*EXERCISE MATERIALS*:
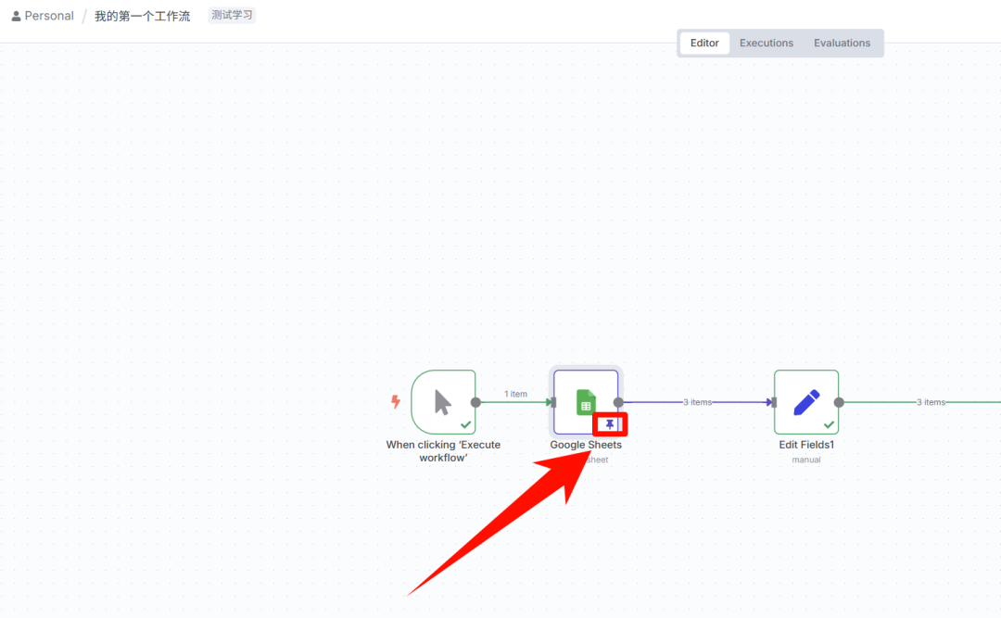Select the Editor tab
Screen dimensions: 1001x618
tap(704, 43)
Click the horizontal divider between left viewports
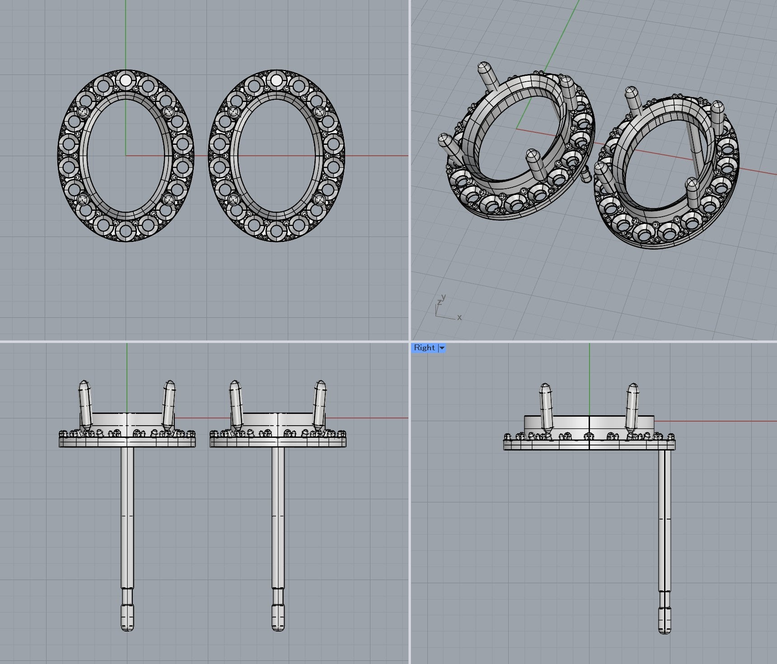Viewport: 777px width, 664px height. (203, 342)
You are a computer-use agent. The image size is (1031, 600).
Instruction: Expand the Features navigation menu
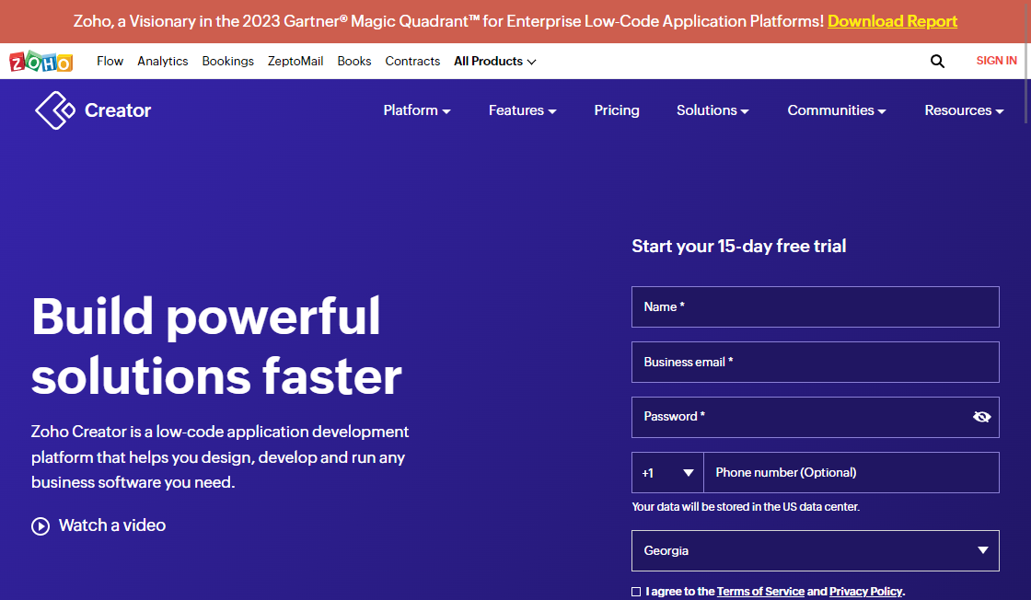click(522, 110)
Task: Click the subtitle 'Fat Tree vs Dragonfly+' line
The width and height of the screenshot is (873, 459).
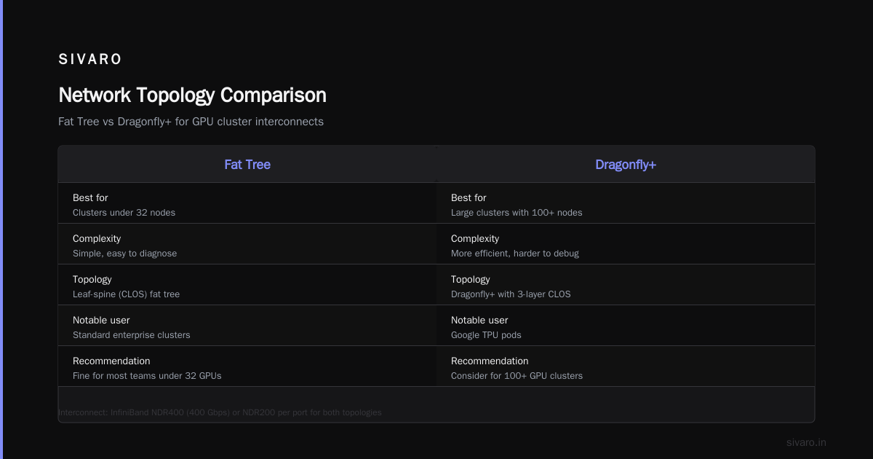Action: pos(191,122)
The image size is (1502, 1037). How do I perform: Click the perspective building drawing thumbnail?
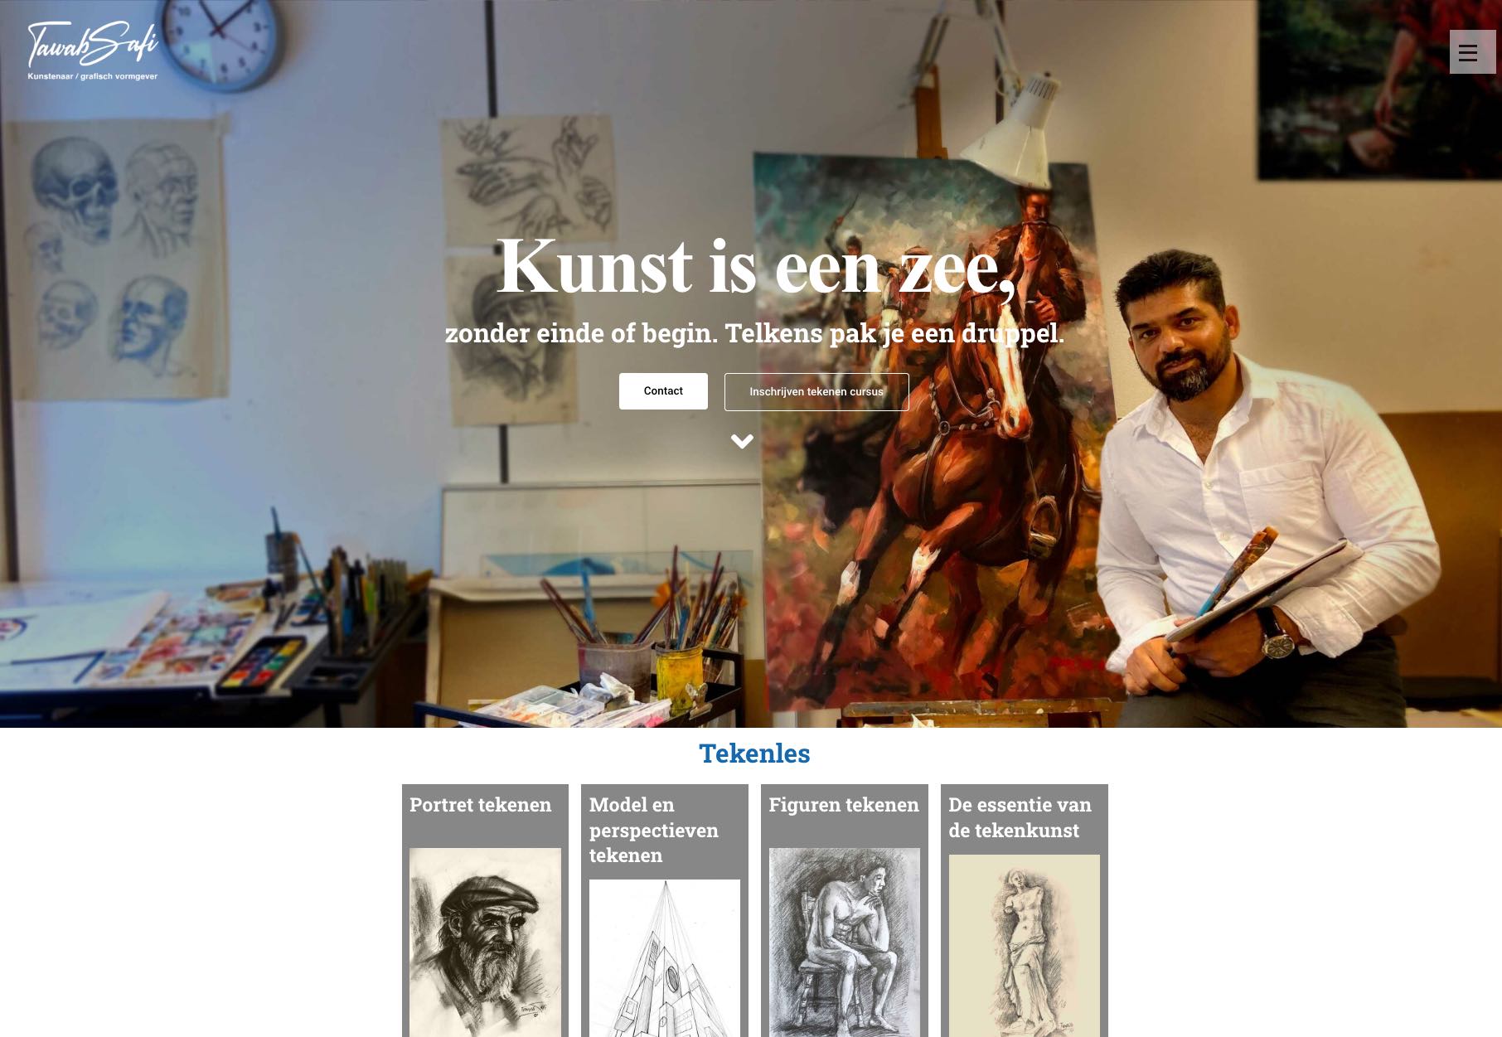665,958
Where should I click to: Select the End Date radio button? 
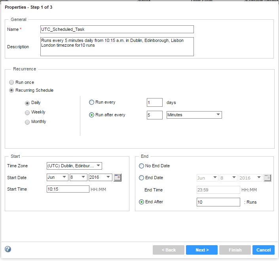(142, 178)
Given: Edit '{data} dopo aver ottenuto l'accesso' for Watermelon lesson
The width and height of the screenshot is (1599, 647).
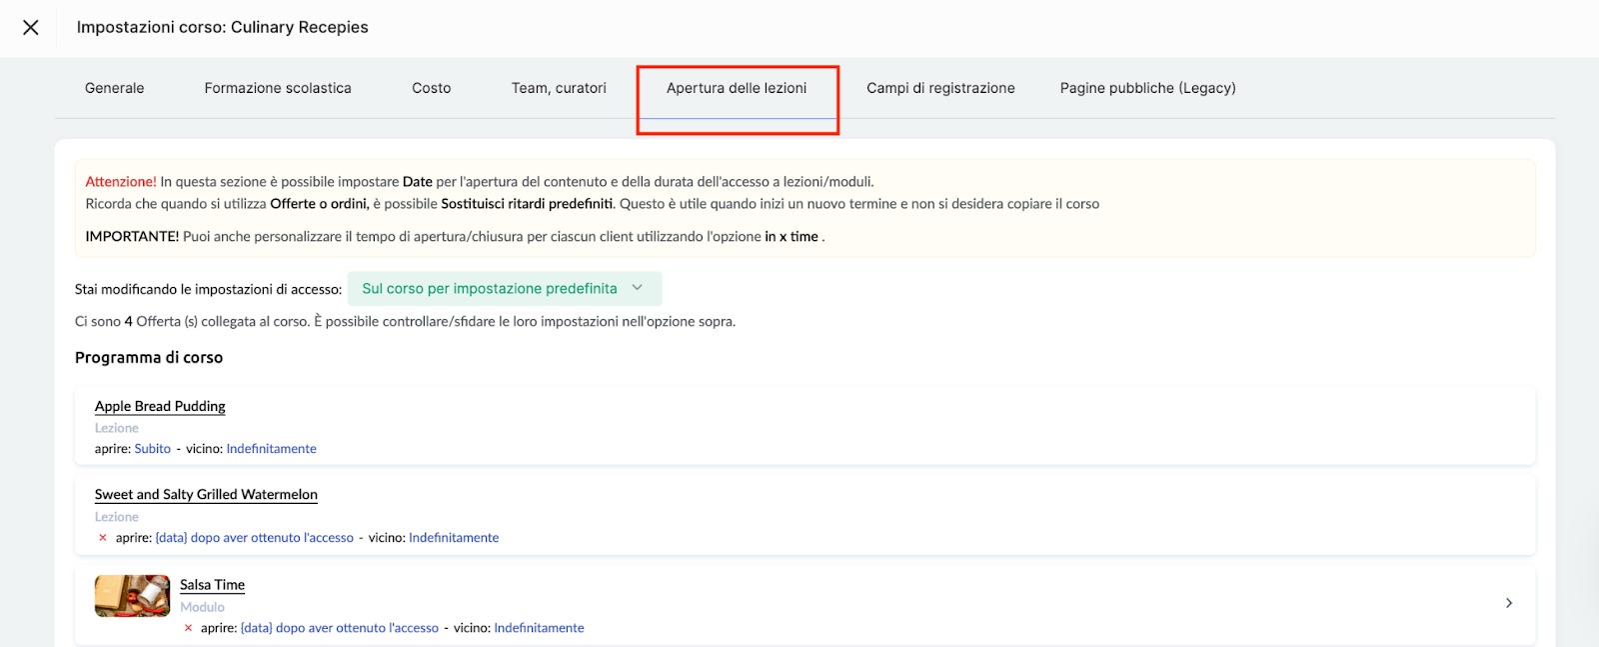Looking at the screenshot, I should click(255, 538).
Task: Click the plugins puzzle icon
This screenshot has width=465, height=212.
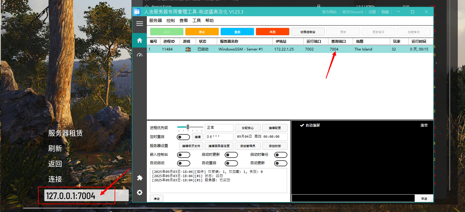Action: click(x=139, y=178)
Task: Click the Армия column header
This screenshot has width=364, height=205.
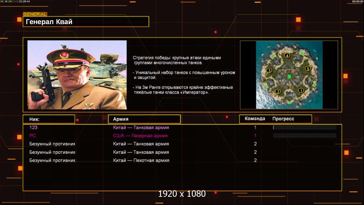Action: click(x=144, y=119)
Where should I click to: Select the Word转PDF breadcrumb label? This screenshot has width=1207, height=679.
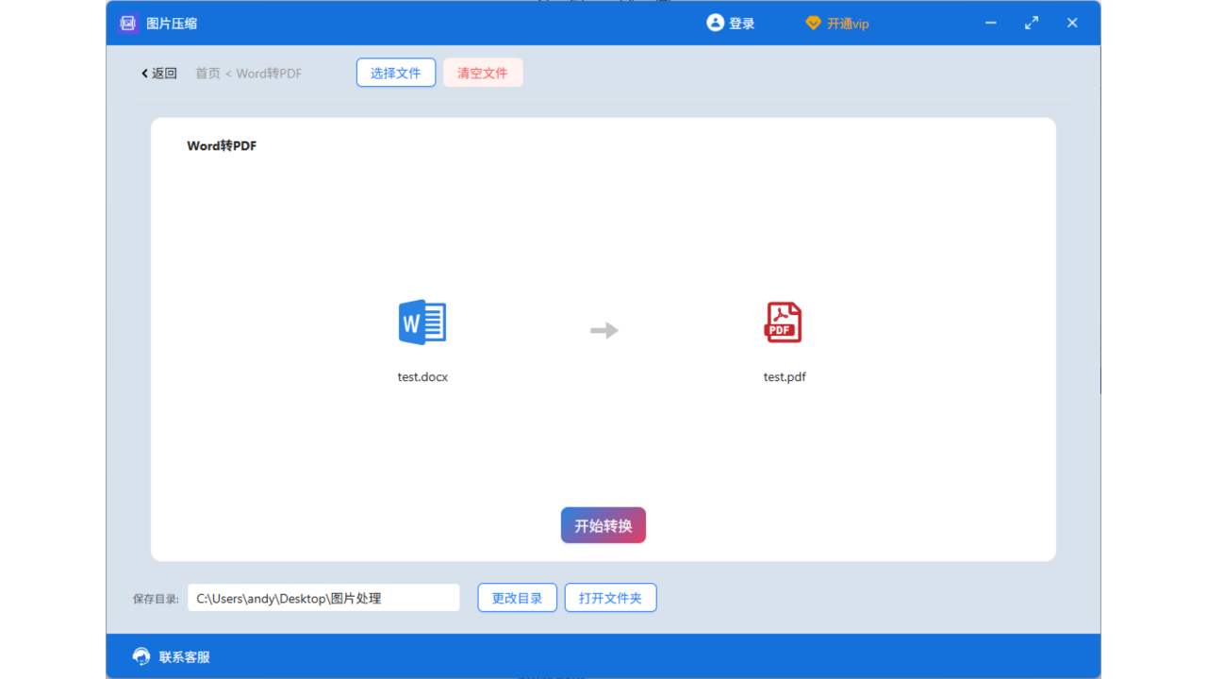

*ACTIVITY*: In the entries above, find the line containing "Task: Click the plugins puzzle icon". Transcribe it and every later line to the end, exactly, and leave out the pictures.

*WRITTEN RESPONSE*:
Task: Click the plugins puzzle icon
This screenshot has width=465, height=212.
Action: click(x=139, y=178)
Task: Click the Армия column header
This screenshot has width=364, height=205.
Action: click(x=144, y=119)
Where should I click to: Select the Word转PDF breadcrumb label? This screenshot has width=1207, height=679.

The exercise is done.